ESV: And do not seek what you are to eat and what you are to drink, nor be worried.
NIV: And do not set your heart on what you will eat or drink; do not worry about it.
NASB: And do not seek what you are to eat and what you are to drink, and do not keep worrying.
CSB: Don't strive for what you should eat and what you should drink, and don't be anxious.
NLT: And don’t be concerned about what to eat and what to drink. Don’t worry about such things.
KJV: And seek not ye what ye shall eat, or what ye shall drink, neither be ye of doubtful mind.
NKJV: “And do not seek what you should eat or what you should drink, nor have an anxious mind.
Verse Commentary:
This is Jesus' summary statement of the previous verses. God provides food for the ravens; He can provide for His followers. Worry is useless. His point is not that Christians ought not work or make any effort to procure food. The day before the crucifixion, Jesus will tell Peter and John, "Go and prepare the Passover for us, that we may eat it" (Luke 22:8). That instruction meant that they were to buy the food they needed. Nor is it saying that God will always feed His followers and we will never die of starvation. Neither are the message of the text.

"Seek" is connected to "worry." The main thrust of the verse and the passage is "nor be worried." Worry, in this context, means the kind of fearful, angst-ridden panic that comes from a lack of trust. That will not provide food or clothes, nor add a single minute to our lives. These things are in God's power and providence. He has given us life for a much greater purpose: to seek His kingdom (Luke 12:31).
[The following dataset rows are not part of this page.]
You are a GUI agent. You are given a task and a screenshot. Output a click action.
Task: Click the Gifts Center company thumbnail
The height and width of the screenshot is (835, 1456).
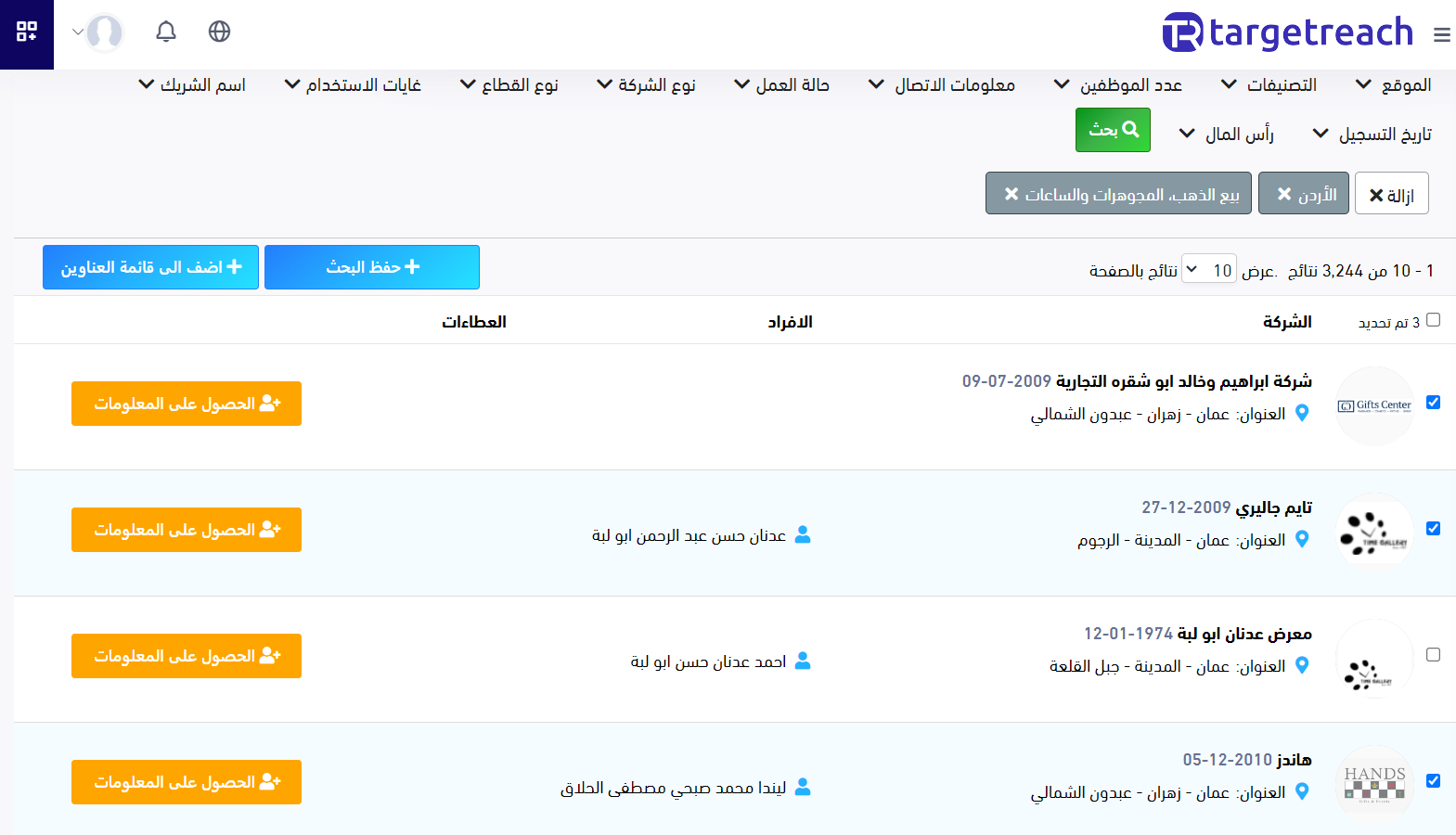pyautogui.click(x=1374, y=405)
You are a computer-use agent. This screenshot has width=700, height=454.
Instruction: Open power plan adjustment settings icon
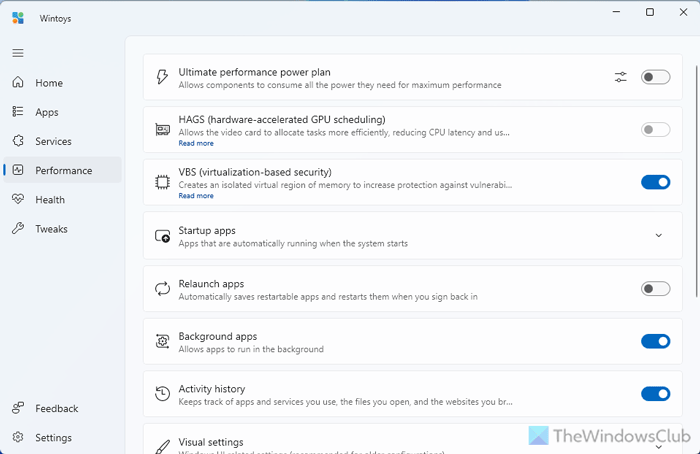(x=621, y=77)
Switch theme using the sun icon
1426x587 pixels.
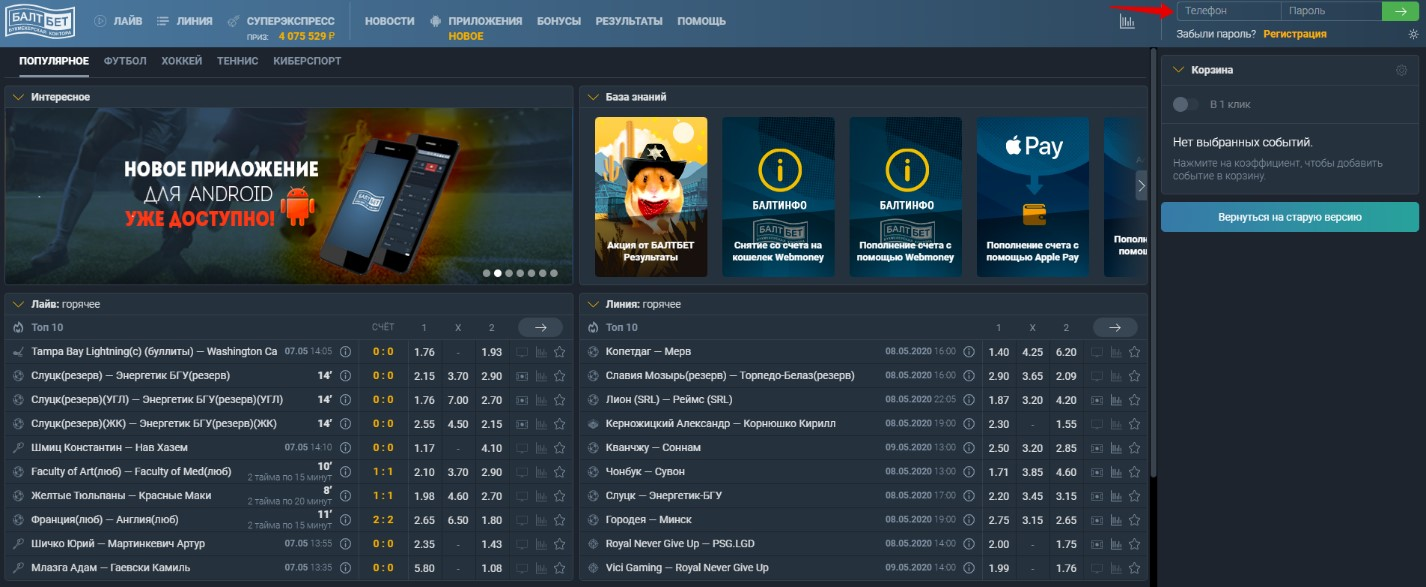(1413, 34)
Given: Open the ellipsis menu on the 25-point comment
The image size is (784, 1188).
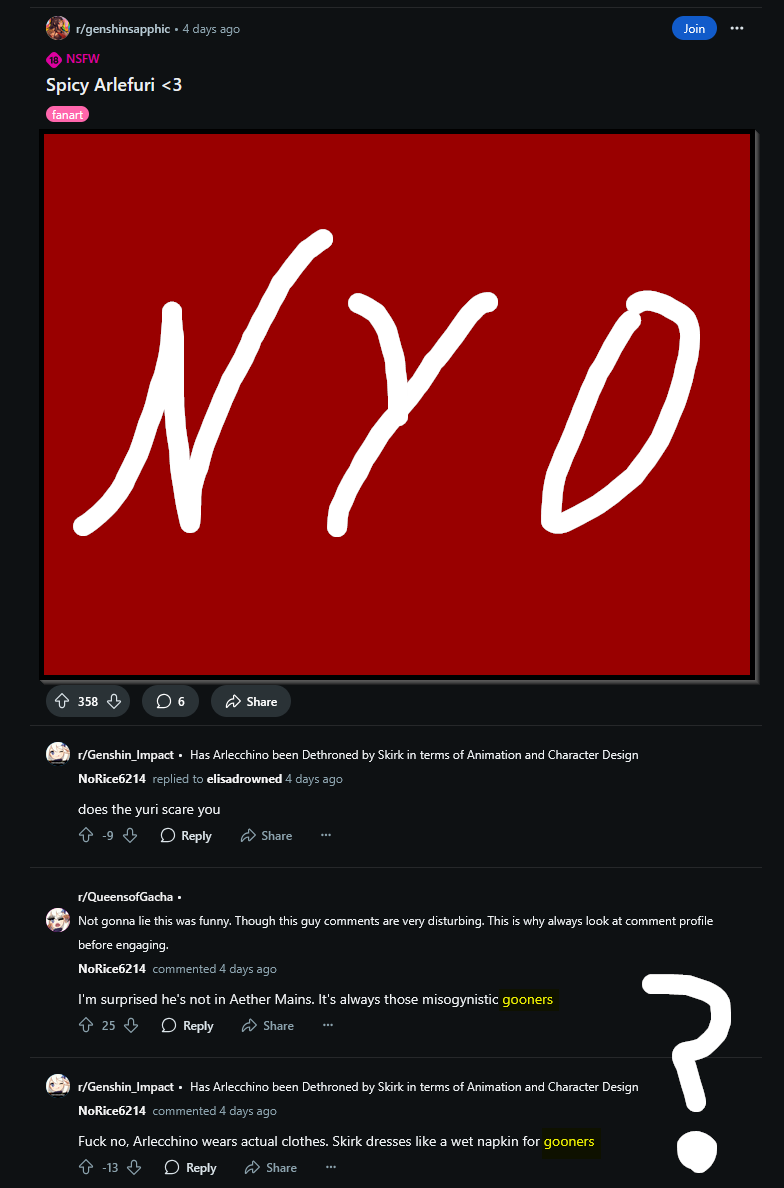Looking at the screenshot, I should [328, 1025].
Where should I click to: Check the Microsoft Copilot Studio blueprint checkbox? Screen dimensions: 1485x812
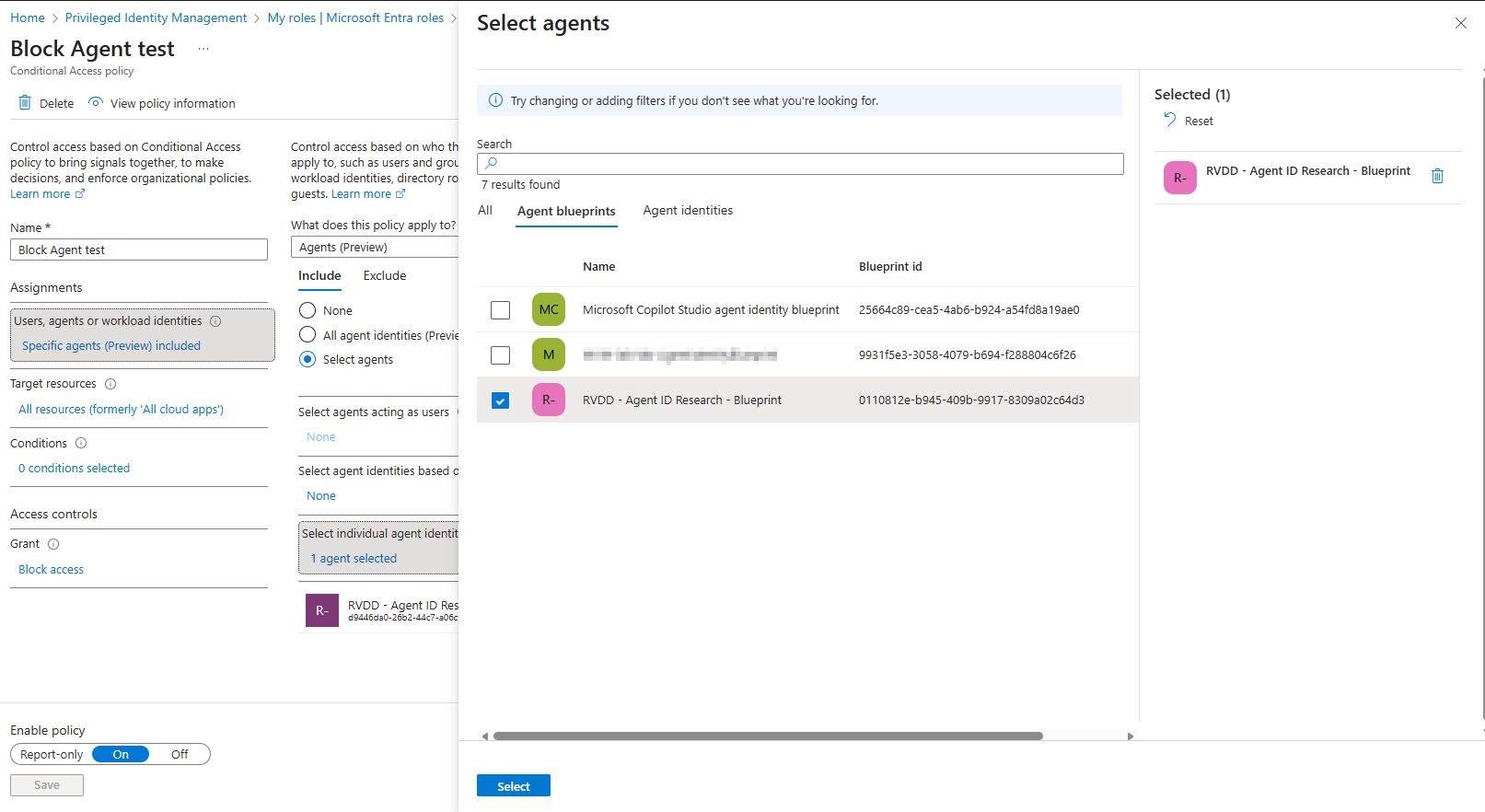pos(500,310)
The word "seek" appears in Luke 12:29, 30, and 31. It means to make looking for something a priority. The context of the parable of the rich fool (Luke 12:13–21) and Jesus' comments about the permanence of the treasure of God's kingdom adds the idea of accumulation (Luke 12:32–34). We strive to acquire and accumulate what we desire. Jesus' point is that it does no good to prioritize stockpiling needs of this world that we can lose by death, theft, or destruction. Our lives are more important than that. Better to seek the kingdom of God, "a treasure in the heavens that does not fail" (Luke 12:33).
Verse Context:
Luke 12:22–34 records Jesus telling His disciples to lay down anxiety and trust God for physical needs. He has already told them to reject fame, fear of death, and reliance on riches (Luke 12:1–21). Later, He will tell them they may have to leave family, as well (Luke 12:49–53). Instead, they need to focus on the task that Jesus will give them (Luke 12:35–48), to build the church after His ascension. Matthew 6:25–34 covers the same teaching, although perhaps at a different time and place.
Chapter Summary:
Jesus teaches the disciples about proper priorities. This includes recognizing that God knows all things, even secrets. Believers should honor God more than they fear death, or than they worry about things like food and clothes. Christians are to remain ready for Christ's return, even as faith separates those who believe from those who do not. These ideas revolve around the central theme of verse 34: that a person's heart reflects what they value most.
Chapter Context:
Luke 12:1—13:9 compares the world with the kingdom of God. Jesus has condemned the hypocrisy of the Pharisees (Luke 11:14–54). He now instructs His disciples to reject the fame and security that Pharisees crave, and hold lightly to their lives, wealth, security, and even family. He then warns the crowd to be wise about their relationships with other people and with God. The next two units each include a miracle and teaching on God's kingdom and salvation (Luke 13:10—15:32). Then the final section in the "travelogue" repeats that three-unit pattern (Luke 16:1—19:27) before Jesus arrives in Jerusalem.
Book Summary:
Luke was a traveling companion of Paul (Acts 16:10) and a physician (Colossians 4:14). Unlike Matthew, Mark, and John, Luke writes his gospel as an historian, rather than as a first-hand eyewitness. His extensive writings also include the book of Acts (Acts 1:1–3). These are deliberately organized, carefully researched accounts of those events. The gospel of Luke focuses on the earthly ministry of Jesus Christ. Luke's Gentile perspective presents Christ as a Savior for all people, offering both forgiveness and direction to those who follow Him.